### [About this task]
Copy out, from the data, each line containing the string "every".

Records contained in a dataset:
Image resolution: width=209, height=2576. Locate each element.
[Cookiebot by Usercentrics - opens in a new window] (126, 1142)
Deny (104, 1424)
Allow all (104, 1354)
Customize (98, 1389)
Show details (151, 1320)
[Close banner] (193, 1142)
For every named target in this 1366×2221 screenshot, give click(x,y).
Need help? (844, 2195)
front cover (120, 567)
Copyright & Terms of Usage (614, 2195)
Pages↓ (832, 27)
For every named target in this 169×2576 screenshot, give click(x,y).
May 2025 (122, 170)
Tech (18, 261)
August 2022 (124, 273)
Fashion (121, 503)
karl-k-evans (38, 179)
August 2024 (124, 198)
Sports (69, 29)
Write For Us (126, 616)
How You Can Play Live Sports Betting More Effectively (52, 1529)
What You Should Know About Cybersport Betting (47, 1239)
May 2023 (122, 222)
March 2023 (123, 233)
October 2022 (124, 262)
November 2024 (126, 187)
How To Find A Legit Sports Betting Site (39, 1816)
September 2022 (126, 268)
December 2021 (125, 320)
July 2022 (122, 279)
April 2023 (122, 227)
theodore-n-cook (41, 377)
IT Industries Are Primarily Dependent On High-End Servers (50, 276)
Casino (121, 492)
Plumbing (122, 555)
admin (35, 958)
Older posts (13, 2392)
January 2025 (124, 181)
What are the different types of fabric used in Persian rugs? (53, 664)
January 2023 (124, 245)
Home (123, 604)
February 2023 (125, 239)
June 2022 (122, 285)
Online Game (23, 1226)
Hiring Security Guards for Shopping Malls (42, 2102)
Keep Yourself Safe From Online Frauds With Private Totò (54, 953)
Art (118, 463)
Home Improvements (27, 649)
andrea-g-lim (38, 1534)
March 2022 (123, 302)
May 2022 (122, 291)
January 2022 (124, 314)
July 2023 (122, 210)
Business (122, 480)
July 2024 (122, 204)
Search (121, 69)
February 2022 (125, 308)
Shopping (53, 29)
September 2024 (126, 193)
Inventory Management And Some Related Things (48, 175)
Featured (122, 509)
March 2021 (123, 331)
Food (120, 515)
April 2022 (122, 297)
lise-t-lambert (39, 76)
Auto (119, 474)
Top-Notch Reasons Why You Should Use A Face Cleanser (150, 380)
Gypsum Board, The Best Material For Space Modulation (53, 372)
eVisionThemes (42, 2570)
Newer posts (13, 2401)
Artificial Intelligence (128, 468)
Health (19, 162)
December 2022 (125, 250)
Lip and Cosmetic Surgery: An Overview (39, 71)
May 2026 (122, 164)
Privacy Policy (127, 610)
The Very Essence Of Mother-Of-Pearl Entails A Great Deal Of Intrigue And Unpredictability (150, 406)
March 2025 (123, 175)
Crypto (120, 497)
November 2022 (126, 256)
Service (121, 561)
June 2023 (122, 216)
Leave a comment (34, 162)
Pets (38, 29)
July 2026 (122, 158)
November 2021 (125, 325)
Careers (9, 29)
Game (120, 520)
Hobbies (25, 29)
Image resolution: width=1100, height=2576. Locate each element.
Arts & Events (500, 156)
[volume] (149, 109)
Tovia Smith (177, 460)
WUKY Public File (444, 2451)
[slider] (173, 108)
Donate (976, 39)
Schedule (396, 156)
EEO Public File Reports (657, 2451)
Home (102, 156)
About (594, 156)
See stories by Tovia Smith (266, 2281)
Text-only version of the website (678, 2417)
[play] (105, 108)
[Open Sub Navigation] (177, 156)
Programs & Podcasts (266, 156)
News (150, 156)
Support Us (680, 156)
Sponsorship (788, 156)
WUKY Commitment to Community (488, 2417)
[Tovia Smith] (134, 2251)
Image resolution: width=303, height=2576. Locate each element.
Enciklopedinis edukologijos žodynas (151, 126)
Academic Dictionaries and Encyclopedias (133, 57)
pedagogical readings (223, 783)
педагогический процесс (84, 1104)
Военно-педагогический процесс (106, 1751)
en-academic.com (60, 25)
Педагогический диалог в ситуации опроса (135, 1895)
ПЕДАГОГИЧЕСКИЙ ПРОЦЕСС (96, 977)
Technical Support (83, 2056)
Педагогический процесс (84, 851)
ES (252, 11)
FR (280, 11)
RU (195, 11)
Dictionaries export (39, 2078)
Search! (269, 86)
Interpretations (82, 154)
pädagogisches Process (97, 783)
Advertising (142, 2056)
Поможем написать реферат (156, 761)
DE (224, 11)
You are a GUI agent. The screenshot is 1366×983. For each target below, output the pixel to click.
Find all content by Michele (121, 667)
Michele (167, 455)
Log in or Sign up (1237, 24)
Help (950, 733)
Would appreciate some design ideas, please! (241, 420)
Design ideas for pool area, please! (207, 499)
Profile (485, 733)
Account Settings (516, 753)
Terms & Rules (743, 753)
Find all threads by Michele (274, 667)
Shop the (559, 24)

### [Reply to the task]
For every named target in this 1366×2221 screenshot, give click(x,y).
For every named target in this 169×2576 screenshot, give click(x,y).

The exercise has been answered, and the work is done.